Gerade für Deutschland wären die ökonomischen Konsequenzen desaströs. Nehmen wir einmal an, die Währungsunion würde vollends zerbrechen und wieder eine D-Mark eingeführt. Weltweit würde Deutschland von den Anlegern als sicherer Hafen betrachtet - und die neue DM dramatisch aufwerten. Eine Ahnung dieser Entwicklung vermittelt die Schweiz, die hilflos zusehen muss, wie ihr Franken immer teurer wird, weil verängstigte Investoren ins Land drängen. Also brechen die eidgenössischen Exporte weg. Kein Ausländer kann oder will sich die Schweizer Uhren, den Emmentaler Käse oder einen Urlaub im Tessin zu diesen exorbitanten Preisen leisten.

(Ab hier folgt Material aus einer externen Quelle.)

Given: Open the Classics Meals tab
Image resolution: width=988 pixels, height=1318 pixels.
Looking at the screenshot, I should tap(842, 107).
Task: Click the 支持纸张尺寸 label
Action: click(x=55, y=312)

Euro-Ausstieg hätte dramatische Folgen

Für Deutschland wäre der Ausstieg aus dem Euro noch einschneidender, denn die DM würde abrupt aufwerten - und nicht graduell wie jetzt der Schweizer Franken. Sprichwörtlich über Nacht würden die Exporte zusammenbrechen und eine schwere Wirtschaftskrise würde folgen. Und gleichzeitig würden wohl die meisten deutschen Banken in den Konkurs schlittern, weil sie einen großen Teil ihrer Auslandsforderungen abschreiben müssten. Die deutschen Kreditinstitute haben Hunderte Milliarden in die anderen Eurostaaten verliehen. Gäbe es plötzlich eine neue starke DM, während die Franzosen und die Italiener mit einem schwachen Franc und einer noch schwächeren Lira zurückbleiben, würden viele Schuldner in diesen Ländern ihre Kredite bei deutschen Banken nicht mehr bedienen können. Die hiesigen Institute wären pleite, und die deutschen Sparer hätten einen Teil ihres Vermögens verloren.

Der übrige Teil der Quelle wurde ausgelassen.